(Stored items)
____

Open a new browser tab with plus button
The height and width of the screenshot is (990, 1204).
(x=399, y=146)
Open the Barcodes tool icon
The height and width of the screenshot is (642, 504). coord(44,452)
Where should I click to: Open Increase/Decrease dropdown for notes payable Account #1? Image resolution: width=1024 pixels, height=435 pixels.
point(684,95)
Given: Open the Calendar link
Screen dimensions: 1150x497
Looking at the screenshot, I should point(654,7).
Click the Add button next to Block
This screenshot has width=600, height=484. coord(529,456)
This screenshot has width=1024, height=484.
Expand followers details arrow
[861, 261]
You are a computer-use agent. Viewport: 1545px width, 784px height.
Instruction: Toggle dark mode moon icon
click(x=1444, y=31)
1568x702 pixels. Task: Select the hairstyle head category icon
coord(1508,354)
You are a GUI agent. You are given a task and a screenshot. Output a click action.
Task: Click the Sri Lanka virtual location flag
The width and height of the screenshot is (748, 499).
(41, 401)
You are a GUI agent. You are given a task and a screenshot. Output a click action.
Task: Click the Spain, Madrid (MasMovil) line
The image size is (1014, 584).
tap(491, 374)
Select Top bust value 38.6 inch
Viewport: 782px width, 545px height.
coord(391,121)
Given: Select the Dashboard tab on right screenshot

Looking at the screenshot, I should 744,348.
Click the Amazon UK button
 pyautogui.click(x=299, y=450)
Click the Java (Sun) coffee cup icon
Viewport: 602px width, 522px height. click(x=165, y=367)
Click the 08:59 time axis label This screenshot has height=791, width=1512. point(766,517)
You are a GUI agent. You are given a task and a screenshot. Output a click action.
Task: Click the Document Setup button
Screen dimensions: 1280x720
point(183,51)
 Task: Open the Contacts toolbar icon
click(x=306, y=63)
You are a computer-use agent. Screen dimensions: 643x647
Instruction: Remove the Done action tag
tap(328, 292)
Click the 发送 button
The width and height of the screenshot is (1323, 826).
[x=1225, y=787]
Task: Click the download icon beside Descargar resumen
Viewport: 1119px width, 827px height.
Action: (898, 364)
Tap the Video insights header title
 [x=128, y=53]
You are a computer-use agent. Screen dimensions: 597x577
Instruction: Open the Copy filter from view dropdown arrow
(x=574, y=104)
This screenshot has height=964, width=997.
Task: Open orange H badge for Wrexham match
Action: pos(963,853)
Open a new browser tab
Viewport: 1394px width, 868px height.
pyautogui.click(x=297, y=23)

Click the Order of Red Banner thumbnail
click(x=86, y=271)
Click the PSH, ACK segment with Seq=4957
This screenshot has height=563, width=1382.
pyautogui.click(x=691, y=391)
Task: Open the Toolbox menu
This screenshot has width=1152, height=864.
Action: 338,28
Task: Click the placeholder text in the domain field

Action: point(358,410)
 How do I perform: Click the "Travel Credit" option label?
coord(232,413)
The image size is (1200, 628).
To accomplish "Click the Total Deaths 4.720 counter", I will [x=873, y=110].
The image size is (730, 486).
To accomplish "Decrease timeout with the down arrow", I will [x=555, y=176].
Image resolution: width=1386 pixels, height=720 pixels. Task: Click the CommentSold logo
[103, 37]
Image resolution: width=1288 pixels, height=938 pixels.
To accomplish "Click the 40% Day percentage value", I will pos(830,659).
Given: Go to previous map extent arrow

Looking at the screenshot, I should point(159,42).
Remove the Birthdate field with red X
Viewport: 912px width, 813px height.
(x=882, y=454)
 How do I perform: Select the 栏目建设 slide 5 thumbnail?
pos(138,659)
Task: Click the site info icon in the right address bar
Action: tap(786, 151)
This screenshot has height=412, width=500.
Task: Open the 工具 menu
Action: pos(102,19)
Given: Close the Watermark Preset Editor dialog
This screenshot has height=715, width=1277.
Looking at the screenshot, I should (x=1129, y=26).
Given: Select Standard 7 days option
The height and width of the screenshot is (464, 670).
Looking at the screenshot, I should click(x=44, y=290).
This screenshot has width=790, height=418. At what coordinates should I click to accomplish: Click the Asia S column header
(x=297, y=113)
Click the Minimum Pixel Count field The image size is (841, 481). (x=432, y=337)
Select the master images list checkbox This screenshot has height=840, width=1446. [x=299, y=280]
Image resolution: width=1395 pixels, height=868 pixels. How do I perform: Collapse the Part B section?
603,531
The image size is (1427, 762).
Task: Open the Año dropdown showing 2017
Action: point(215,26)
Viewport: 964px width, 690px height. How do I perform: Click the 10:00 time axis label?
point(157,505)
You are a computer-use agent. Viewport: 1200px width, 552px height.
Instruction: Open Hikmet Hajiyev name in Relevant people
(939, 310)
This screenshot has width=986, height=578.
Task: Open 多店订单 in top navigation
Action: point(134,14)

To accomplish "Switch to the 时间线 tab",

____

» Task objective
Repeat every line of the data, exactly and in full.

» Result of the exercise
Open a new browser tab with plus button
The height and width of the screenshot is (990, 1204).
(x=399, y=146)
Open the Barcodes tool icon
The height and width of the screenshot is (642, 504). coord(44,452)
Where should I click to: Open Increase/Decrease dropdown for notes payable Account #1? Image resolution: width=1024 pixels, height=435 pixels.
point(684,95)
Given: Open the Calendar link
Screen dimensions: 1150x497
Looking at the screenshot, I should point(654,7).
Click the Add button next to Block
This screenshot has width=600, height=484. coord(529,456)
This screenshot has width=1024, height=484.
Expand followers details arrow
[861, 261]
You are a computer-use agent. Viewport: 1545px width, 784px height.
Instruction: Toggle dark mode moon icon
click(x=1444, y=31)
1568x702 pixels. Task: Select the hairstyle head category icon
coord(1508,354)
You are a GUI agent. You are given a task and a screenshot. Output a click action.
Task: Click the Sri Lanka virtual location flag
The width and height of the screenshot is (748, 499).
(41, 401)
You are a GUI agent. You are given a task and a screenshot. Output a click action.
Task: Click the Spain, Madrid (MasMovil) line
The image size is (1014, 584).
tap(491, 374)
Select Top bust value 38.6 inch
Viewport: 782px width, 545px height.
coord(391,121)
Given: Select the Dashboard tab on right screenshot

Looking at the screenshot, I should 744,348.
Click the Amazon UK button
 pyautogui.click(x=299, y=450)
Click the Java (Sun) coffee cup icon
Viewport: 602px width, 522px height. click(x=165, y=367)
Click the 08:59 time axis label This screenshot has height=791, width=1512. point(766,517)
You are a GUI agent. You are given a task and a screenshot. Output a click action.
Task: Click the Document Setup button
Screen dimensions: 1280x720
point(183,51)
 Task: Open the Contacts toolbar icon
click(x=306, y=63)
You are a computer-use agent. Screen dimensions: 643x647
Instruction: Remove the Done action tag
tap(328, 292)
Click the 发送 button
The width and height of the screenshot is (1323, 826).
[x=1225, y=787]
Task: Click the download icon beside Descargar resumen
Viewport: 1119px width, 827px height.
Action: (898, 364)
Tap the Video insights header title
 [x=128, y=53]
You are a computer-use agent. Screen dimensions: 597x577
Instruction: Open the Copy filter from view dropdown arrow
(x=574, y=104)
This screenshot has height=964, width=997.
Task: Open orange H badge for Wrexham match
Action: pos(963,853)
Open a new browser tab
Viewport: 1394px width, 868px height.
pyautogui.click(x=297, y=23)

Click the Order of Red Banner thumbnail
click(x=86, y=271)
Click the PSH, ACK segment with Seq=4957
This screenshot has height=563, width=1382.
pyautogui.click(x=691, y=391)
Task: Open the Toolbox menu
This screenshot has width=1152, height=864.
Action: 338,28
Task: Click the placeholder text in the domain field

Action: point(358,410)
 How do I perform: Click the "Travel Credit" option label?
coord(232,413)
The image size is (1200, 628).
To accomplish "Click the Total Deaths 4.720 counter", I will [x=873, y=110].
The image size is (730, 486).
To accomplish "Decrease timeout with the down arrow", I will [x=555, y=176].
Image resolution: width=1386 pixels, height=720 pixels. Task: Click the CommentSold logo
[103, 37]
Image resolution: width=1288 pixels, height=938 pixels.
To accomplish "Click the 40% Day percentage value", I will pos(830,659).
Given: Go to previous map extent arrow

Looking at the screenshot, I should point(159,42).
Remove the Birthdate field with red X
Viewport: 912px width, 813px height.
(x=882, y=454)
 How do I perform: Select the 栏目建设 slide 5 thumbnail?
pos(138,659)
Task: Click the site info icon in the right address bar
Action: tap(786, 151)
This screenshot has height=412, width=500.
Task: Open the 工具 menu
Action: pos(102,19)
Given: Close the Watermark Preset Editor dialog
This screenshot has height=715, width=1277.
Looking at the screenshot, I should (x=1129, y=26).
Given: Select Standard 7 days option
The height and width of the screenshot is (464, 670).
Looking at the screenshot, I should click(x=44, y=290).
This screenshot has width=790, height=418. At what coordinates should I click to accomplish: Click the Asia S column header
(x=297, y=113)
Click the Minimum Pixel Count field The image size is (841, 481). (x=432, y=337)
Select the master images list checkbox This screenshot has height=840, width=1446. [x=299, y=280]
Image resolution: width=1395 pixels, height=868 pixels. How do I perform: Collapse the Part B section?
603,531
The image size is (1427, 762).
Task: Open the Año dropdown showing 2017
Action: point(215,26)
Viewport: 964px width, 690px height. How do I perform: Click the 10:00 time axis label?
point(157,505)
You are a computer-use agent. Viewport: 1200px width, 552px height.
Instruction: Open Hikmet Hajiyev name in Relevant people
(939, 310)
This screenshot has width=986, height=578.
Task: Open 多店订单 in top navigation
Action: point(134,14)

To accomplish "Switch to the 时间线 tab",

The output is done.